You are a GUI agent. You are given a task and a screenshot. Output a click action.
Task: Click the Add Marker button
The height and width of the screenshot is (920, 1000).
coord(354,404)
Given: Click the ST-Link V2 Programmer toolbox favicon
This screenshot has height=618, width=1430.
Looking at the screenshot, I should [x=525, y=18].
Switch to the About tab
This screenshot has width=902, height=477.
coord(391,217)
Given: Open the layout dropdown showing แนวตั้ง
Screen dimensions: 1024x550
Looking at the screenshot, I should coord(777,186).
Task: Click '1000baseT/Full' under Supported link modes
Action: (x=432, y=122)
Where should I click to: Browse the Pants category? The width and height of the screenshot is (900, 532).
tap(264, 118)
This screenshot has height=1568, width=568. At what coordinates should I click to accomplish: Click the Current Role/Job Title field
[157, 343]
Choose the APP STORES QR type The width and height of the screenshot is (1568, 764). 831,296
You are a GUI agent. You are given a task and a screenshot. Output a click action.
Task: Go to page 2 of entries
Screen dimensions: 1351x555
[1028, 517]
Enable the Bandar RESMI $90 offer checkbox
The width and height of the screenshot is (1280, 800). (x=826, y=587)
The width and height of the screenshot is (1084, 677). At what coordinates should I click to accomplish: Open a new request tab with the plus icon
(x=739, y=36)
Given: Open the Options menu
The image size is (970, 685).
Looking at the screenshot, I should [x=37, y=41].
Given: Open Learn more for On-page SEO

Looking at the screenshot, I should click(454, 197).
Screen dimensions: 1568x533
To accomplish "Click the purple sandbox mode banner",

++++++++++

**Exercise brief**
Copy all of the data above verbatim, line by line, in the same order.

**Full solution**
You are a GUI agent. You are given a task and a screenshot. Output a click action.
Task: Click the Add Marker button
The height and width of the screenshot is (920, 1000).
coord(354,404)
Given: Click the ST-Link V2 Programmer toolbox favicon
This screenshot has height=618, width=1430.
Looking at the screenshot, I should [x=525, y=18].
Switch to the About tab
This screenshot has width=902, height=477.
coord(391,217)
Given: Open the layout dropdown showing แนวตั้ง
Screen dimensions: 1024x550
Looking at the screenshot, I should coord(777,186).
Task: Click '1000baseT/Full' under Supported link modes
Action: (x=432, y=122)
Where should I click to: Browse the Pants category? The width and height of the screenshot is (900, 532).
tap(264, 118)
This screenshot has height=1568, width=568. At what coordinates should I click to accomplish: Click the Current Role/Job Title field
[157, 343]
Choose the APP STORES QR type The width and height of the screenshot is (1568, 764). 831,296
You are a GUI agent. You are given a task and a screenshot. Output a click action.
Task: Go to page 2 of entries
Screen dimensions: 1351x555
[1028, 517]
Enable the Bandar RESMI $90 offer checkbox
The width and height of the screenshot is (1280, 800). (x=826, y=587)
The width and height of the screenshot is (1084, 677). At what coordinates should I click to accomplish: Open a new request tab with the plus icon
(x=739, y=36)
Given: Open the Options menu
The image size is (970, 685).
Looking at the screenshot, I should [x=37, y=41].
Given: Open Learn more for On-page SEO

Looking at the screenshot, I should click(454, 197).
Screen dimensions: 1568x533
To accomplish "Click the purple sandbox mode banner",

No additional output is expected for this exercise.